By Seán Creedon

Long before the arrival of ‘Women’s Lib’ in Ireland we had a female racing driver called Rosemary Smith, who was well able to compete in the mostly male world of car racing.

In the 1960s, and 1970s, one of the biggest sporting events in Ireland at Easter time was the Circuit of Ireland Rally. As children, we found a safe place, preferably near a sharp bend on the narrow roads near our house in east Kerry, while the drivers and their co-drivers tried to navigate their way to an overnight stop in Killarney.

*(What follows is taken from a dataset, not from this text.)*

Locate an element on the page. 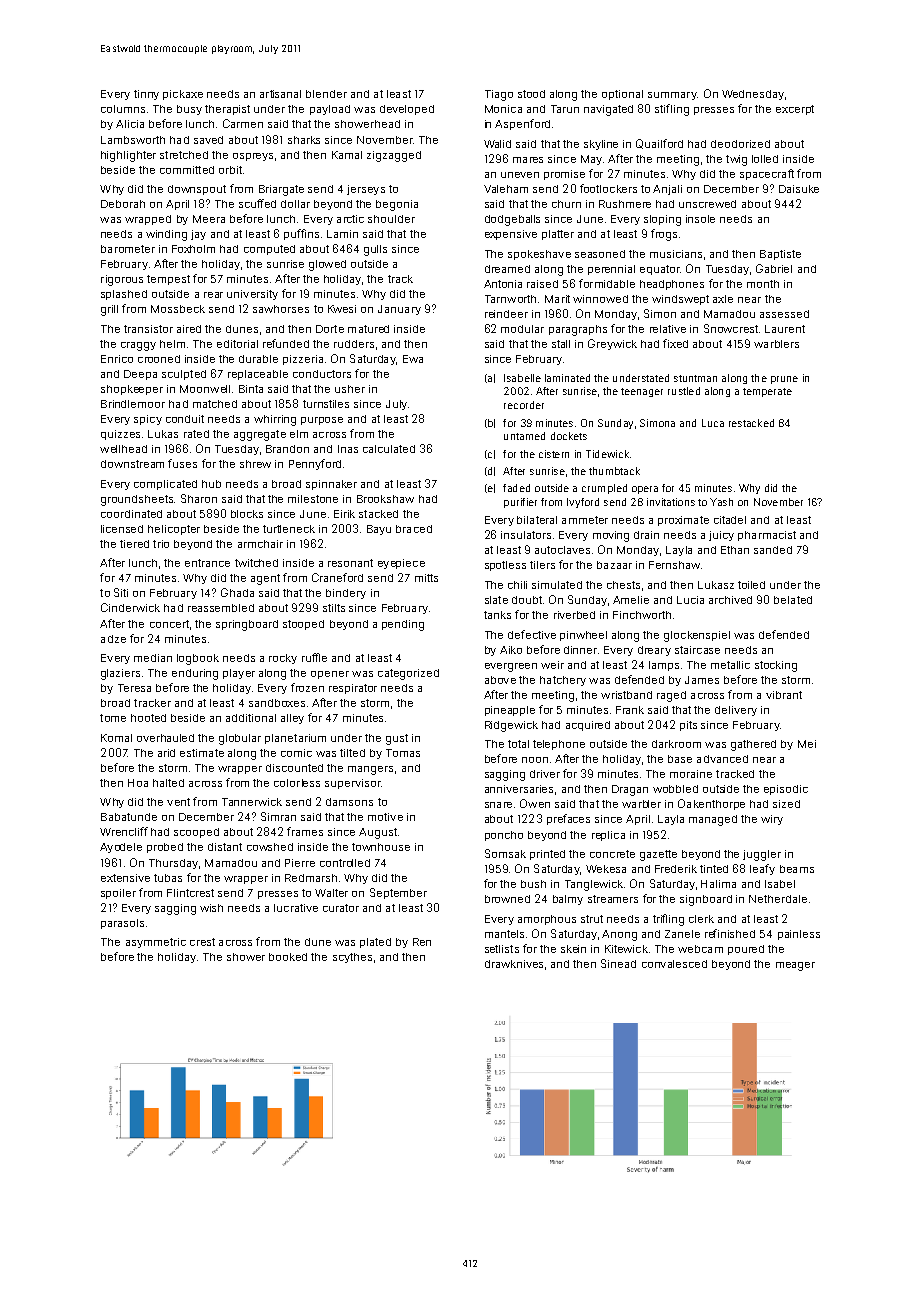 The height and width of the page is (1308, 924). eyepiece is located at coordinates (401, 564).
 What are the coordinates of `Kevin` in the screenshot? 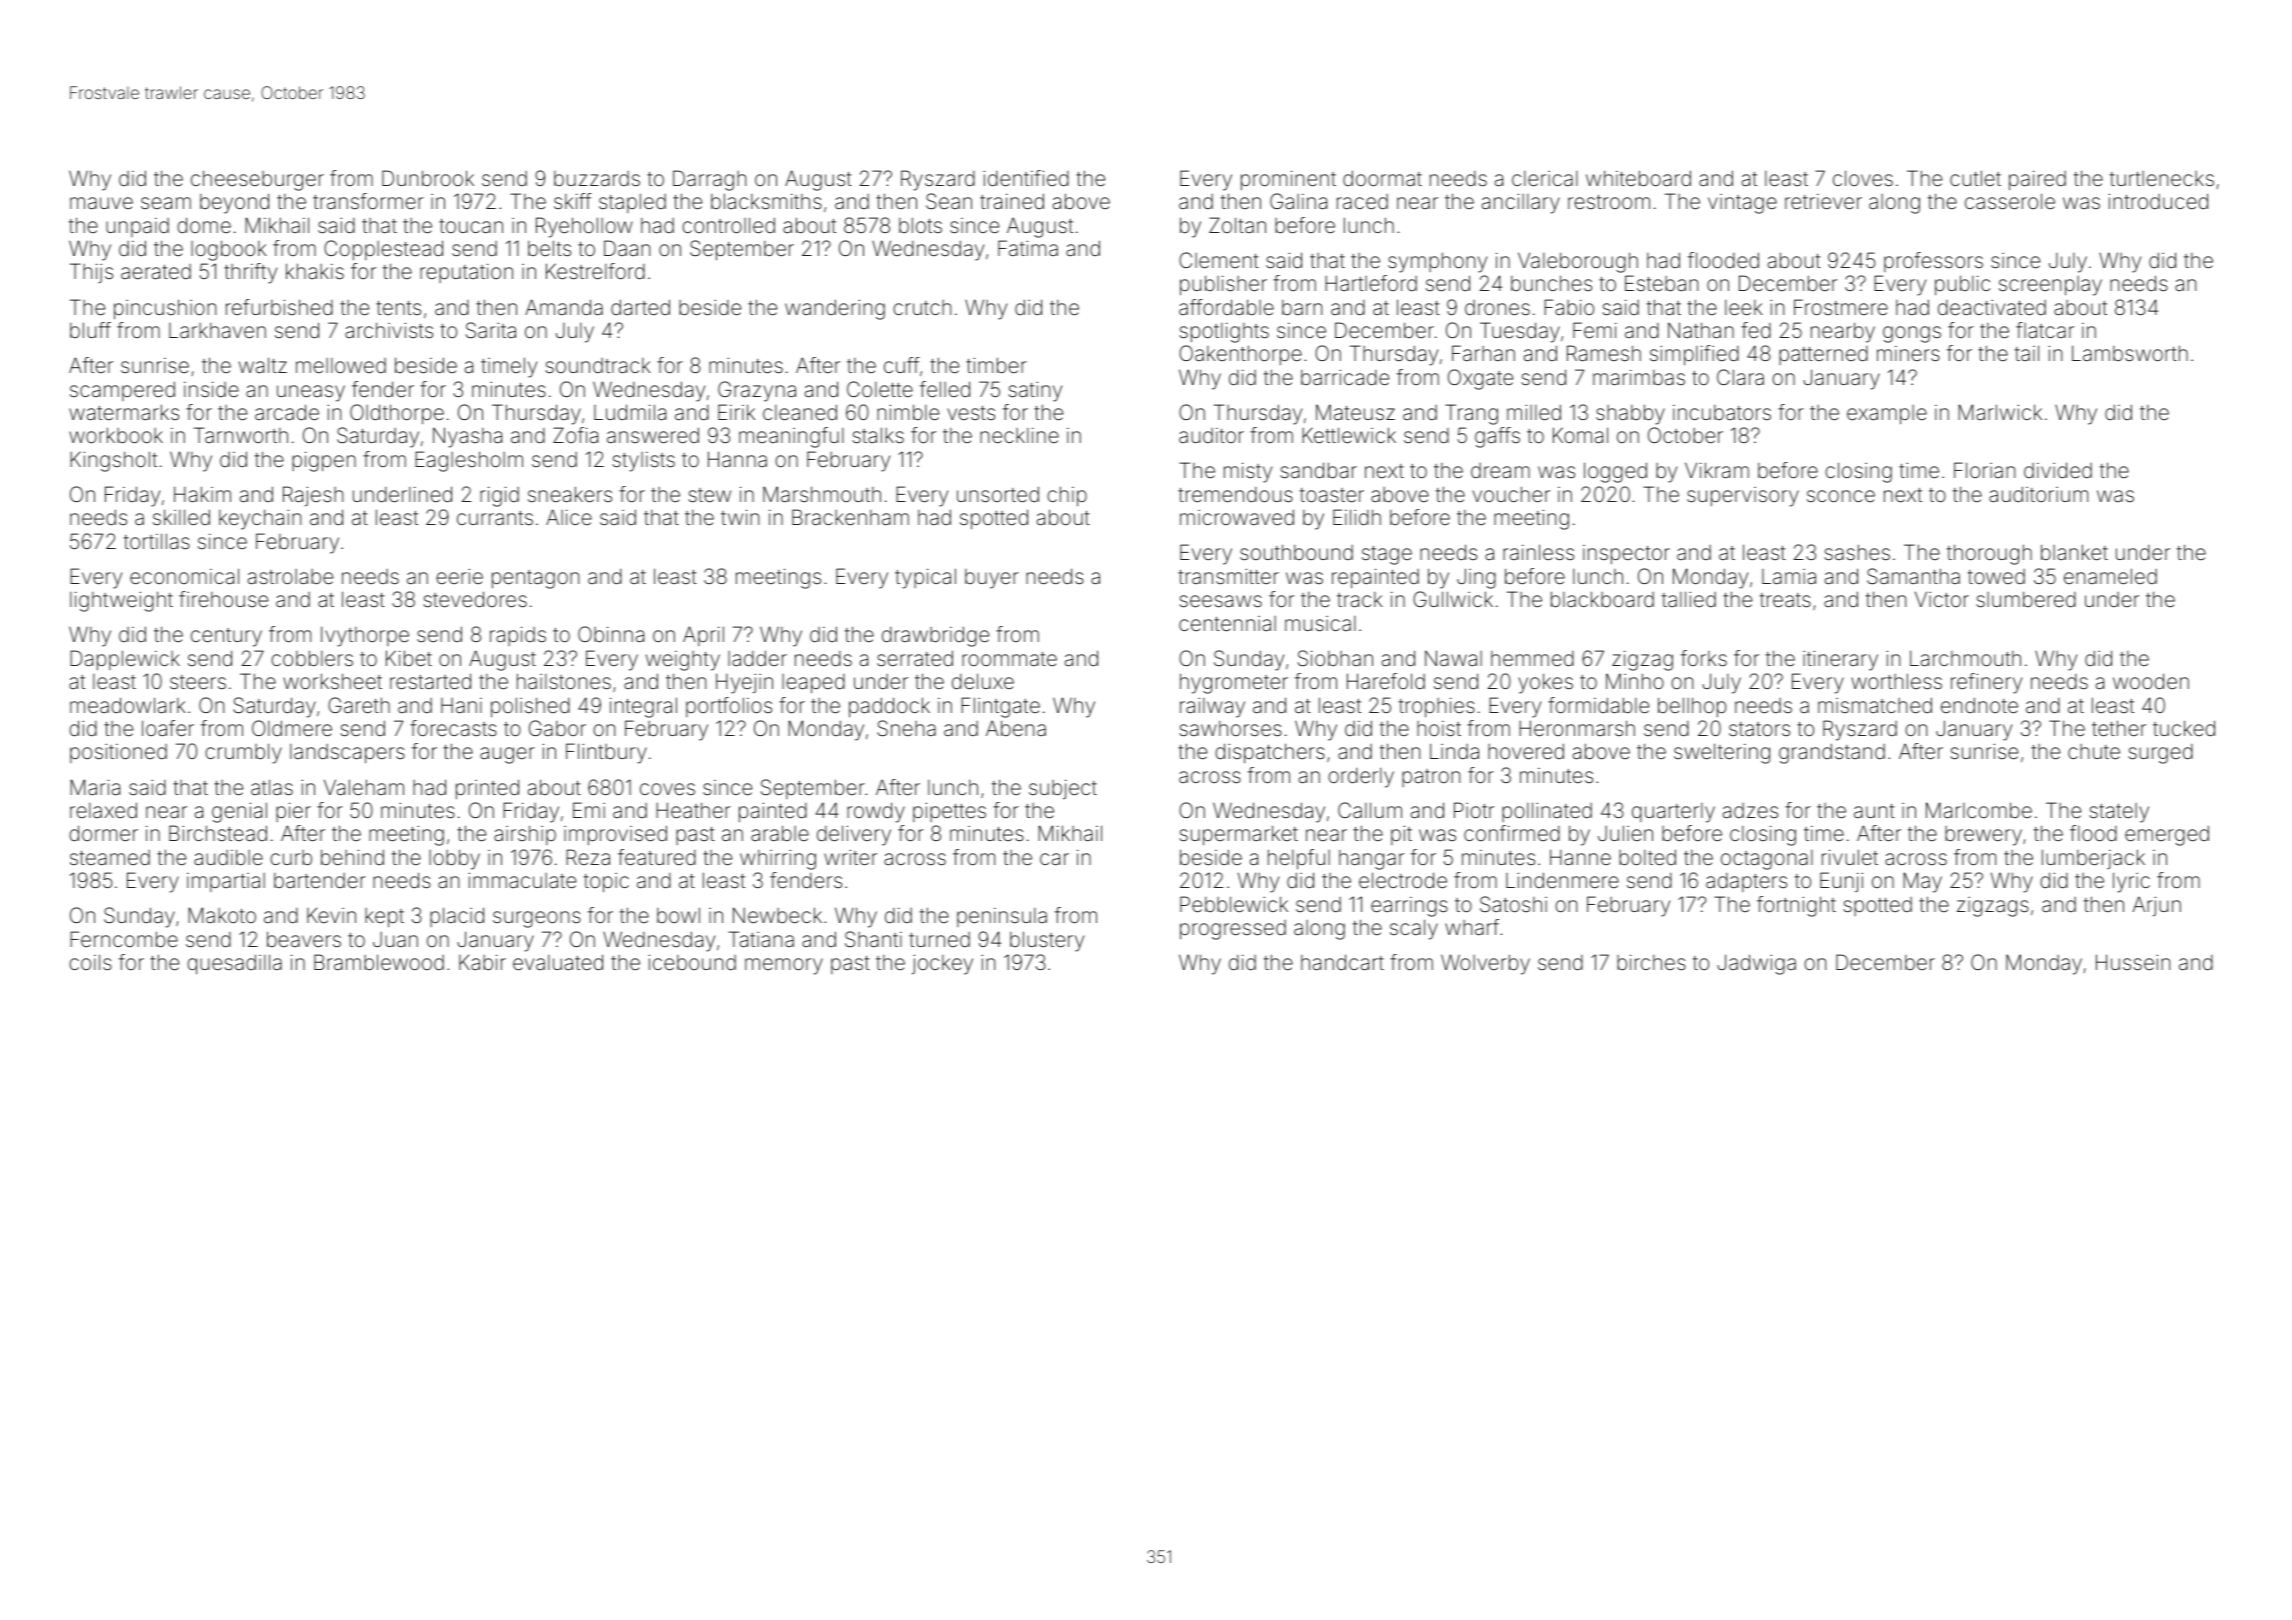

Paddy Hopkirk from Belfast was the big name in the Sixties, as was Millstreet’s Billy Coleman. But also in contention was a young lady from Dublin named Rosemary Smith, who certainly attracted most of the male attention. Fast forward then to a cafe in County Kildare and I am slightly overawed sitting across the table from this elegant lady, now in her seventies, who has spent almost all of her life in the motoring business.
Motor Racing was in Rosemary’s blood. Her father John Metcalf Smith owned a garage in Rathmines in South Dublin, and used to race cars at weekends. As a teenager, Rosemary often went to see her father and her elder brother Roger compete in races in Dublin, Kildare, Meath and in the North of Ireland.
She was only 16 when she left Loreto Convent in Rathfarnham.

Rosemary trained a dress designer in the Grafton Academy and opened her own business on South Anne Street, Dublin, where one of her first customers was Delphine Bigger, who owned the ‘Coffee Inn’ across the street. Delphine’s husband Frank had won the 1956 Monte Carlo Rally.